__Text for analysis__
§ §

This was the apex of Knepper's career. He first took up the alto horn when he was six years old and in military school. He played in the school's marching bands and when he left, because his mother wanted him to play in marching bands and orchestrally, changed to the trombone. He finished his music studies in Los Angeles, and joined the Freddie Slack band, recording with Slack in 1947. Bebop had arrived and the big-band era was coming to a close. The result was that Knepper's playing reflected the swing style of the trombonists Dickie Wells and Lawrence Brown and absorbed the revolutionary alto sax style of Charlie Parker. His tone on the instrument avoided the brassy and concentrated on a fleet dexterity to express his original ideas.
But his years as a soloist still lay ahead. In the late Forties and early Fifties he followed the hectic sideman's path through the tail-end of the big bands, working for Gene Roland, Charlie Spivak, Charlie Barnet and Woody Herman. He briefly formed a quintet with Dean Benedetti, a saxophonist obsessed with the work of Charlie Parker. Knepper helped Benedetti in his mission to record unofficially as many of Parker's solos as he could - their efforts survive in a much-coveted seven CD set.
Knepper joined the Claude Thornhill band in 1956 for its tour of American bases in Germany, France and North Africa. In February 1957 he made the fateful move to the Charlie Mingus group, where he replaced one of his friends, another white trombone player of similar talents, Willie Dennis.
Although he had by then left Mingus for Tony Scott's group, Knepper was delighted to be named "New Star" on the trombone by Down Beat magazine in 1959 for his work with Mingus. He was sure more work would follow as a result:
I didn't work for three months, and I panicked. Then Gene Roland got me into the Stan Kenton band. We made a cross- country tour. Kenton was one of the nicest leaders I ever worked with. A real gentleman.

§ §

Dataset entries
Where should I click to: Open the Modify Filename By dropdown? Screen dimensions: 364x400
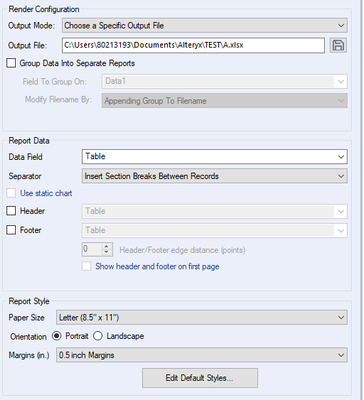click(225, 101)
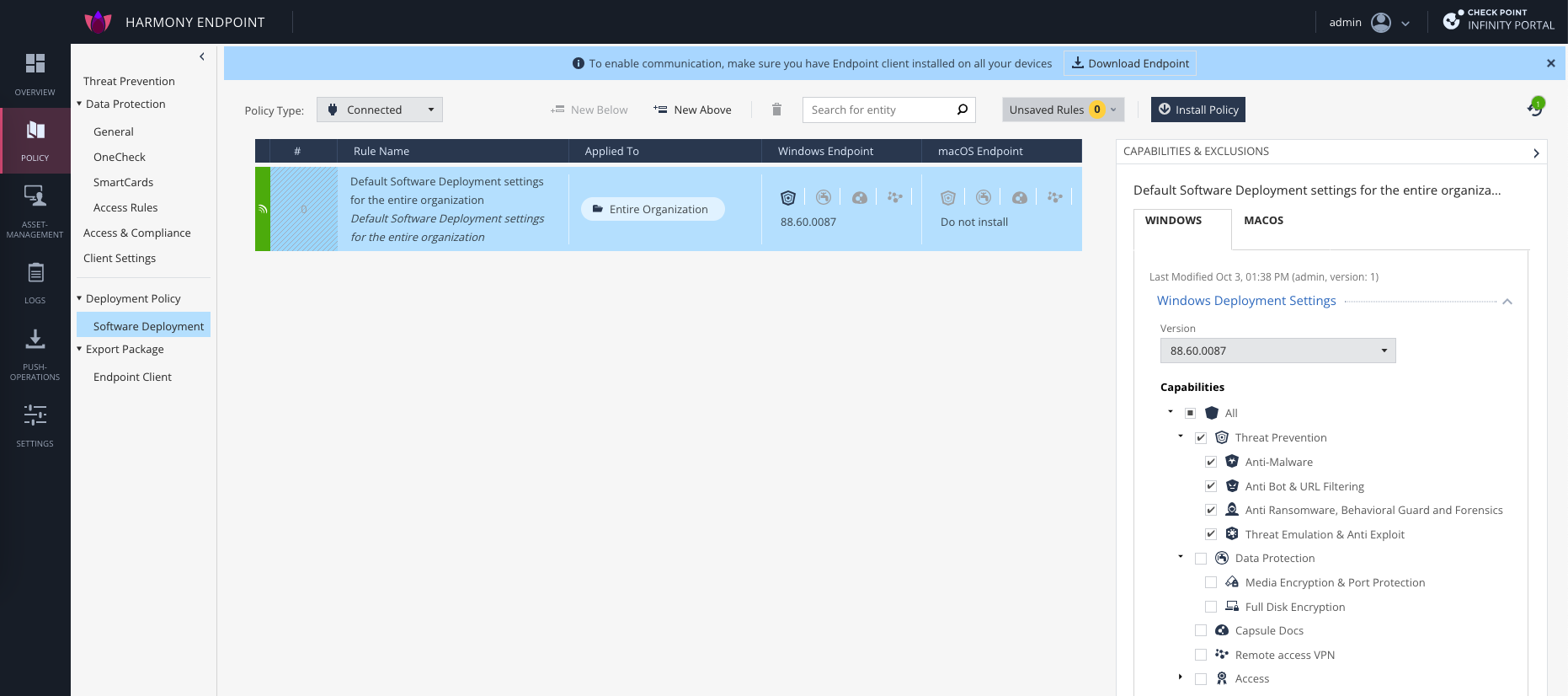Select Access Rules in Data Protection
Screen dimensions: 1568x696
[125, 207]
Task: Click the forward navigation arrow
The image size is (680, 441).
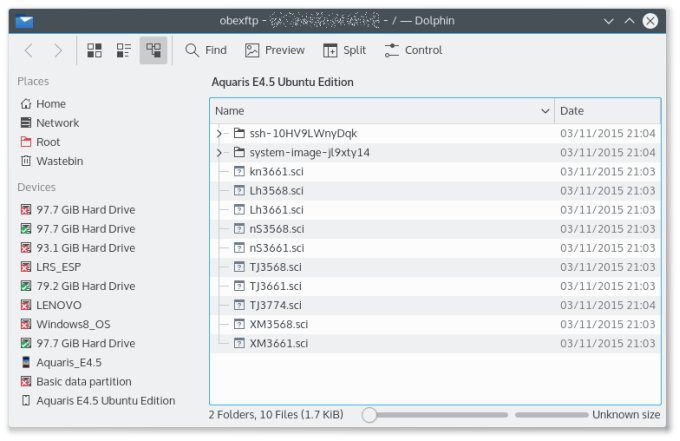Action: (58, 50)
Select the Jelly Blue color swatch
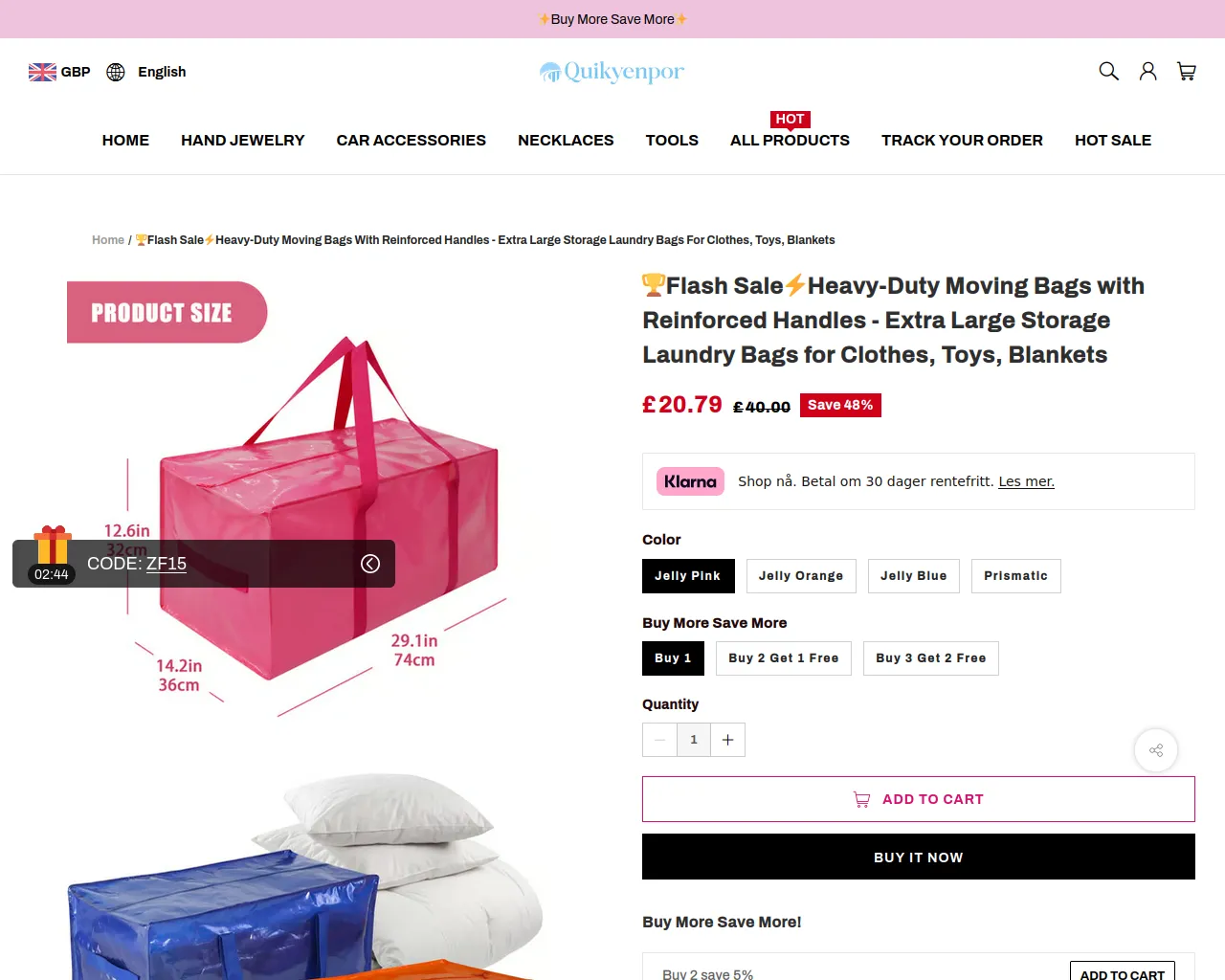 (x=914, y=576)
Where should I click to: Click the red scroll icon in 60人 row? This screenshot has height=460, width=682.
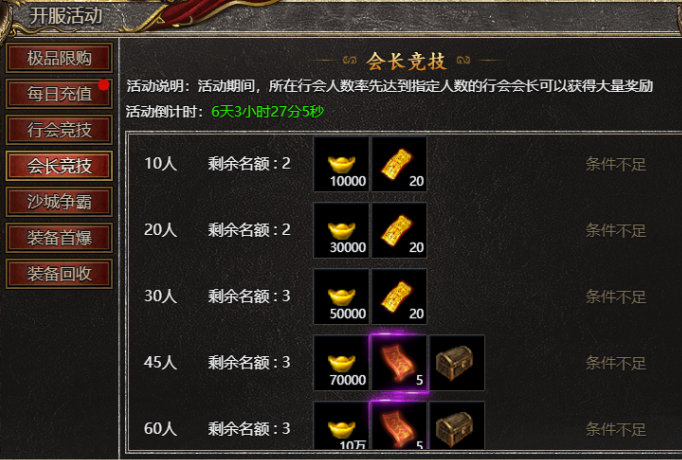tap(399, 425)
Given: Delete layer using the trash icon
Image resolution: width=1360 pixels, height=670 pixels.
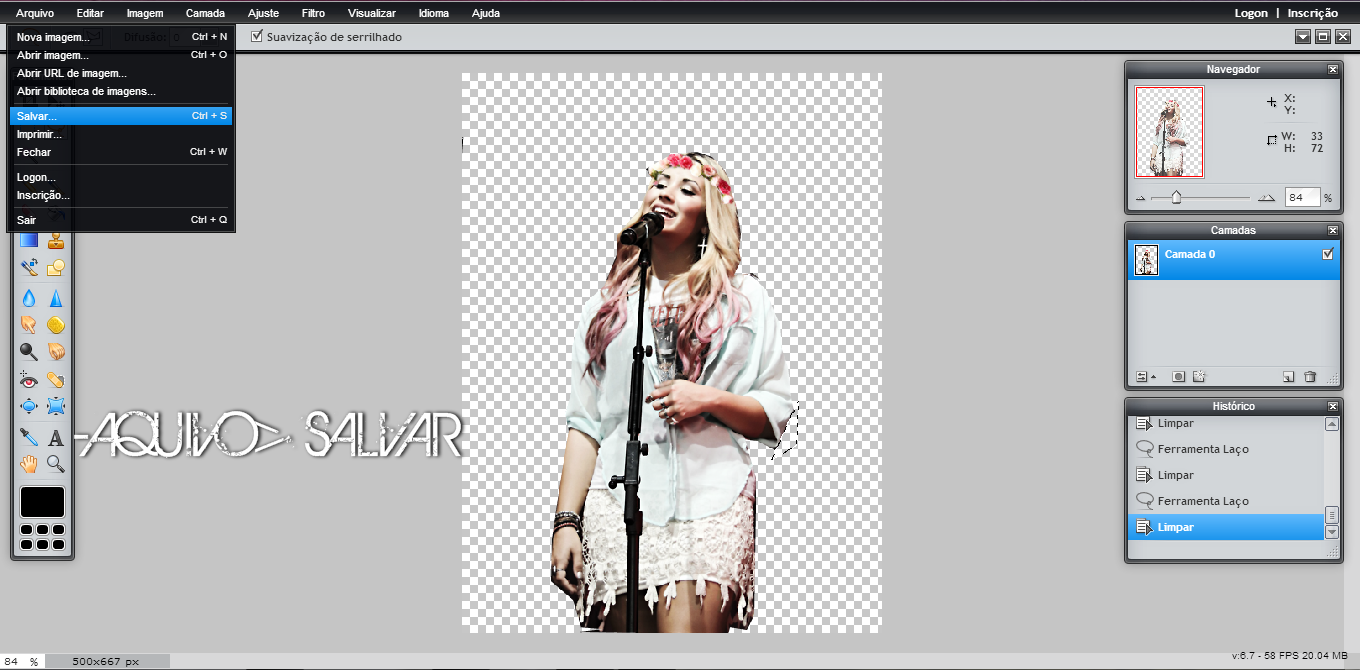Looking at the screenshot, I should (1311, 376).
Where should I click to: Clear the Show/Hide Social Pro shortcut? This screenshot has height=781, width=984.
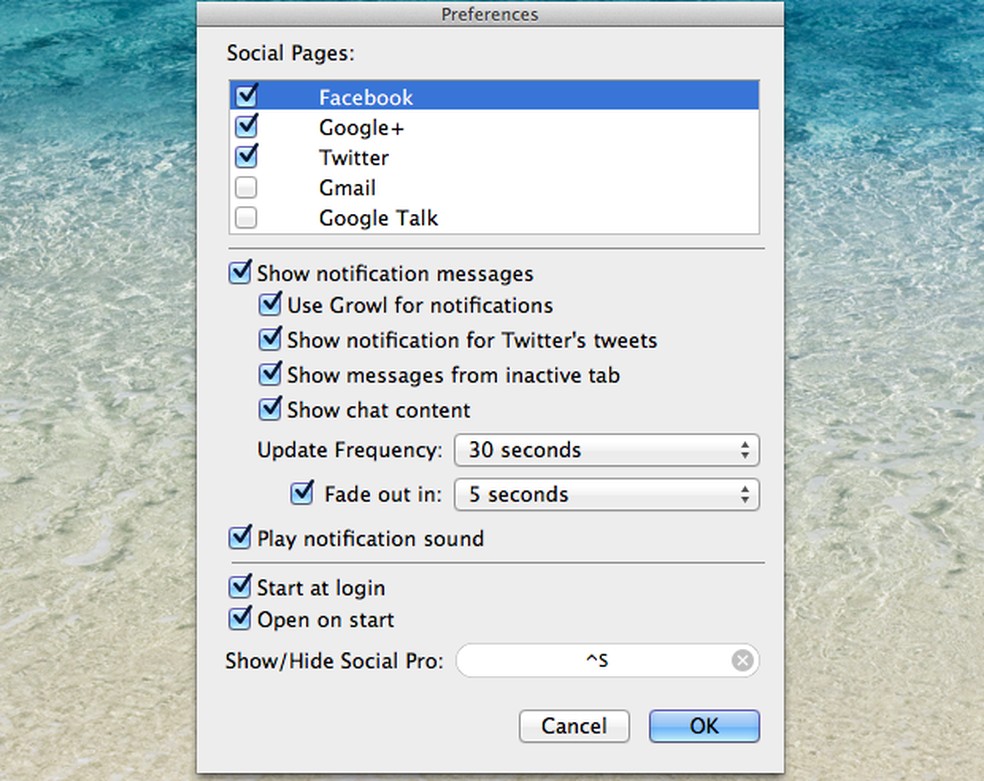pos(742,660)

§ §

__Requirement 1__
In the passage about trombonist Knepper, which band did he join in 1956 for its tour of American bases in Germany, France and North Africa?
__Requirement 2__
Pick up the passage about trombonist Knepper after its final sentence and carry it forward.

__Answer space 1__
The Claude Thornhill band.

__Answer space 2__
Knepper had to leave the band because of his wife's illness: "After I left the band immediately went into a New York studio and recorded all the things that I had soloed on."
Frequent returns to work with Mingus in New York were peppered with trips abroad. He toured in Africa with Herbie Mann in 1960 and was in the Benny Goodman band for the disastrous tour of the Soviet Union in 1962. The members of the band got on well with the Russians, but Goodman's behaviour towards his musicians made them vow never to work for him again.
Knepper worked as a member of the Gil Evans Orchestra whenever he could between 1960 and 1967, interspersing his jazz work with jobs in Broadway pit bands - he was in the band for Funny Girl on Broadway between 1964 and 1966.
Mr. Knepper characterized his return to the Mingus fold as a kind of grim inevitability. Knepper spent much of the 1980's as a member of Mingus Dynasty, a group devoted to playing Mingus's music and made up primarily of former Mingus sidemen.